“Low Tide” is a “Bling Ring” variation of the well-worn “friends find treasure and turn on each other” story trope, one with just enough suspense, atmosphere and local color to come off.
Writer-director Kevin McMullin, making his first feature, leans on character “types” and familiar situations entirely too much. But leads Jaeden Martell and Keean Johnson, as burgling brothers, and Shea Whigham as the local law give it just enough pop to overcome its shortcomings.
Alan (Johnson), Smitty (Daniel Zolghadri) and Red (Alex Neustaedter) are Jersey Shore teens who resent the “Bennies” who show up in their coastal town every summer season. How much? Enough to turn them into benefactors by motoring across the bay and robbing them when nobody’s home.
It’s about 1990 — Peak Bon Jovi — and they hunt for liquor, drugs and jewelry in their ransackings.
Smitty, their not-wholly-reliable “lookout,” busts his leg on one such foray. That’s when Alan decides to bring in his kid brother as a replacement.
Smitty is on the shifty and shady side.
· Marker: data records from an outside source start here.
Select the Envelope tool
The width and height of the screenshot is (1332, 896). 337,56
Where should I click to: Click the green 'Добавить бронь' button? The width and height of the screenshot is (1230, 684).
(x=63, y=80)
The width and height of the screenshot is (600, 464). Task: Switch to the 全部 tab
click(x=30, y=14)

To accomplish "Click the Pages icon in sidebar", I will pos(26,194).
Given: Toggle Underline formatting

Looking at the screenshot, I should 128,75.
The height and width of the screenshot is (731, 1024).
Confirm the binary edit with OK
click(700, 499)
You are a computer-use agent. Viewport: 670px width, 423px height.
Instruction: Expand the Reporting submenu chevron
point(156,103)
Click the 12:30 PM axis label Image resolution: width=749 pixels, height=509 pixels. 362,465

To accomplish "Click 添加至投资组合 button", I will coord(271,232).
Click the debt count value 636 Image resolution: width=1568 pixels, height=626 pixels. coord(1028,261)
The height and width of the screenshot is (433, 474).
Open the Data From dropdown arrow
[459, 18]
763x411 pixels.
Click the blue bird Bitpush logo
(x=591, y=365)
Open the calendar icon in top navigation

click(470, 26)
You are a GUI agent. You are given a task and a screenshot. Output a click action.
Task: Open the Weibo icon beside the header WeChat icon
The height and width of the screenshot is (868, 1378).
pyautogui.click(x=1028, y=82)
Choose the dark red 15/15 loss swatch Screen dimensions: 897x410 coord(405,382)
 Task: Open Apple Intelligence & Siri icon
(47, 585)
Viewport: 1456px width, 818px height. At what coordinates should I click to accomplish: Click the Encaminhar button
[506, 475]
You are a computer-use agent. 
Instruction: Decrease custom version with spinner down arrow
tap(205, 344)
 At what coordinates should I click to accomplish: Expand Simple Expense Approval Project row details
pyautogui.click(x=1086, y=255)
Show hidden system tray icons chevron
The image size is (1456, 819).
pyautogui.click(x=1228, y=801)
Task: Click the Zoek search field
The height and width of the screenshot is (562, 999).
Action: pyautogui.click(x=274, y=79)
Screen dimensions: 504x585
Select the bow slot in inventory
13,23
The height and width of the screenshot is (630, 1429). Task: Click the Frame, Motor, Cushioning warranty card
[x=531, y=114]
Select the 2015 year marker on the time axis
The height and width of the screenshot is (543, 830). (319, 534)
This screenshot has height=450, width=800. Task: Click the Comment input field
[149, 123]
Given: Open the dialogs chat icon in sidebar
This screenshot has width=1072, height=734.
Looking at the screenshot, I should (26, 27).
Red, the hotheaded son of a local developer, is the leader, a bully — violent. Alan and little brother Peter are just broke. Dad’s on a long haul, long-line fishing boat for the summer., Mom died years ago.
Jaeden Martell (“St. Vincent,” “Midnight Special”) plays Peter as sort of a variation of his character in “The Book of Henry.” He’s “the smart one,” into black and white horror movies and works on the docks, selling fish for the skippers there. He’s also “a Boy Scout,” literally and figuratively. He has no business getting mixed up in this.
That’s what the local cop (Whigham) says when Alan is caught on their very next outing. Red’s a sociopath in the making, Alan is at a crossroads in his “comic book…origin story.” But Peter? He’s an innocent, maybe with a future.
Nobody’s talking to the cops. Or maybe everybody is. And that last heist, which turned up some choice loot at a dead ship’s captain’s remote cabin, has everybody suspecting everybody else of betrayal.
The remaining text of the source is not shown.